Un intento que tal vez tenga partes que puedas transplantar:

*Las señales digitalizadas se sujetan/son sometidas/son sujetadas(¿?) a una variedad de procesimientos de extracción de características para seleccionar las características representantes [que estén] libres de artefactos* _o_ *para seleccionar la características que más demuestran estar libres de artefactos.*


----------



## irishstu

> Signal processing: feature extraction
> Digitized signals are subjected to a variety of feature extraction procedures in order to choose representative features free of artifats.



I've started a new line with the word "Digitized". I'm guessing, but otherwise it doesn't make sense.

I can't accurately translate this into Spanish, but I can probably explain it a bit more. What it means is that signals come from the brain. They are then processed in various ways, one of which uses a procedure which decides which parts are accurate, and which are "artifacts" (like, noise, or other things that shouldn't be there). I believe you have the same word in Spanish anyway (artifactos).

Though it would be hard for me to translate this, I'd be able to tell you if the Spanish translation is accurate, if anyone else wants to try.


----------



## BCI

Muchísimas gracias!!
Es cierto que artifact es algo así como "ruido", pero ahora no me sale la palabra exacta. El que sepa algo sobre fundamentos de comunicación, lo sabrá. Por ahora voy a colocar "ruido" en la traducción, que es muy parecido a lo que busco.


----------



## irishstu

Quizas algo como "interferencias" o "imperfecciones"?


----------



## Edwin

Wikipedia tiene un articulo sobre compression artifacts or artefacts:



> A compression artifact or artefact is a particular type of data error that is typically the result of quantization in lossy data compression.

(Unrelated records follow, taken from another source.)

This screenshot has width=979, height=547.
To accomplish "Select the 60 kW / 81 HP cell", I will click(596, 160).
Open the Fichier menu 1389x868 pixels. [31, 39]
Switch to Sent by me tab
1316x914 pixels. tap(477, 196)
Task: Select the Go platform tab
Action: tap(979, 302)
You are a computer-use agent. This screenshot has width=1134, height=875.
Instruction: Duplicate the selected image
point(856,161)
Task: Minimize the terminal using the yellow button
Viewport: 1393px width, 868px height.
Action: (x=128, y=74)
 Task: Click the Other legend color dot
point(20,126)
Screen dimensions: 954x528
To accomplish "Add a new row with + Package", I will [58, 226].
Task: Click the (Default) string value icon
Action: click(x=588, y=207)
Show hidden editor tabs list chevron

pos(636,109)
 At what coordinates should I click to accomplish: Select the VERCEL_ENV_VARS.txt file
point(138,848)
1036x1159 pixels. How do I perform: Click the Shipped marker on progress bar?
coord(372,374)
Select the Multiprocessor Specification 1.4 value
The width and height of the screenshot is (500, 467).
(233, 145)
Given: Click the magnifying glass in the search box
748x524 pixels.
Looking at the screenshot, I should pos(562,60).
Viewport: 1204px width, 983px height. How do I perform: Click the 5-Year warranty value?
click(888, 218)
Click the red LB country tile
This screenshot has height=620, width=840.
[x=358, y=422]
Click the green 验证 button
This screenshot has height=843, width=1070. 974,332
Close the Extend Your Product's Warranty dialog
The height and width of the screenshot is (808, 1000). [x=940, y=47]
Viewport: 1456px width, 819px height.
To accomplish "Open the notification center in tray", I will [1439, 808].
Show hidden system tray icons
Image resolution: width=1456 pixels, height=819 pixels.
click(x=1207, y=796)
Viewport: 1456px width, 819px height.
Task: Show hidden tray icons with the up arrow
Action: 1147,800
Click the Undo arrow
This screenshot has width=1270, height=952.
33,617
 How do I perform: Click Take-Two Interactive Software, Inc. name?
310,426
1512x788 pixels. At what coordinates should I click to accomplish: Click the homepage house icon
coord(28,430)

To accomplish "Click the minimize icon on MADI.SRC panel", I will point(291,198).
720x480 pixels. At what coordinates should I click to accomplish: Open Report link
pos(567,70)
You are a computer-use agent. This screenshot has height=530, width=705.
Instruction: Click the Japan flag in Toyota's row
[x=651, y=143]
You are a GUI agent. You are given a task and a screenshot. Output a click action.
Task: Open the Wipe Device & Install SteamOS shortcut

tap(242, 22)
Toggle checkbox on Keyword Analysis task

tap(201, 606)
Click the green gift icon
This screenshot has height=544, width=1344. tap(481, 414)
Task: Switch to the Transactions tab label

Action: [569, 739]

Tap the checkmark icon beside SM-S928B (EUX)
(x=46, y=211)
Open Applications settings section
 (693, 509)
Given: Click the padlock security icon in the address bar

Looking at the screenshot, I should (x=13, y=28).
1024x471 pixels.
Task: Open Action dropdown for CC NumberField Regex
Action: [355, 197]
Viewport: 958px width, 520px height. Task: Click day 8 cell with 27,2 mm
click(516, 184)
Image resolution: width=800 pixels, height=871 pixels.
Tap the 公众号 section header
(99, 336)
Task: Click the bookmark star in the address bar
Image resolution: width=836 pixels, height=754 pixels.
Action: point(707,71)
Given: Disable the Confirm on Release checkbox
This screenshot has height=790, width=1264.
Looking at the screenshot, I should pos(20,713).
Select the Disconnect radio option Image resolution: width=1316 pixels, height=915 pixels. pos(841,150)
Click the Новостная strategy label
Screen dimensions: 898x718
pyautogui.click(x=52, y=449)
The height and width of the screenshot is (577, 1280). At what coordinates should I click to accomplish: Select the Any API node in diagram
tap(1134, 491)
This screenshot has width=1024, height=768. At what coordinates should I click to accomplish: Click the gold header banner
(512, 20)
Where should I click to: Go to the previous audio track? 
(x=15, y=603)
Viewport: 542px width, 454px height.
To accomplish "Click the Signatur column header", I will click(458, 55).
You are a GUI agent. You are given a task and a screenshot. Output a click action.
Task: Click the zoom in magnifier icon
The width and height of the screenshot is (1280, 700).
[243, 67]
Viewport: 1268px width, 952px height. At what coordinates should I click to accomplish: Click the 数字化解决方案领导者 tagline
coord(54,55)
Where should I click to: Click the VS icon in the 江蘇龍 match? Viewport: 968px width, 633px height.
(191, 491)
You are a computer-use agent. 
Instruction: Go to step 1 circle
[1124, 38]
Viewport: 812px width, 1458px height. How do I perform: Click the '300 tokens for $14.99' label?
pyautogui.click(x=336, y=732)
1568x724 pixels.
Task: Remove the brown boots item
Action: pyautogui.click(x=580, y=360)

Para ver más detalles mira http://en.wikipedia.org/wiki/Compression_artifact


----------



## saramar

Hola,
para espectros (IR, etc) un artefacto es una señal que aparece de forma indebida y que no corresponde en realidad a nada físico:
en la web encuentro esta definición:
(Artifact). Efecto no-natural, que no está presente en el video o audio original, y que es producido por una acción o agente externo.
www2.netexplora.com/sinopsis/diccionario.htm

Un saludo
Sara


----------



## resplandor

Artifact = efecto anómalo.


----------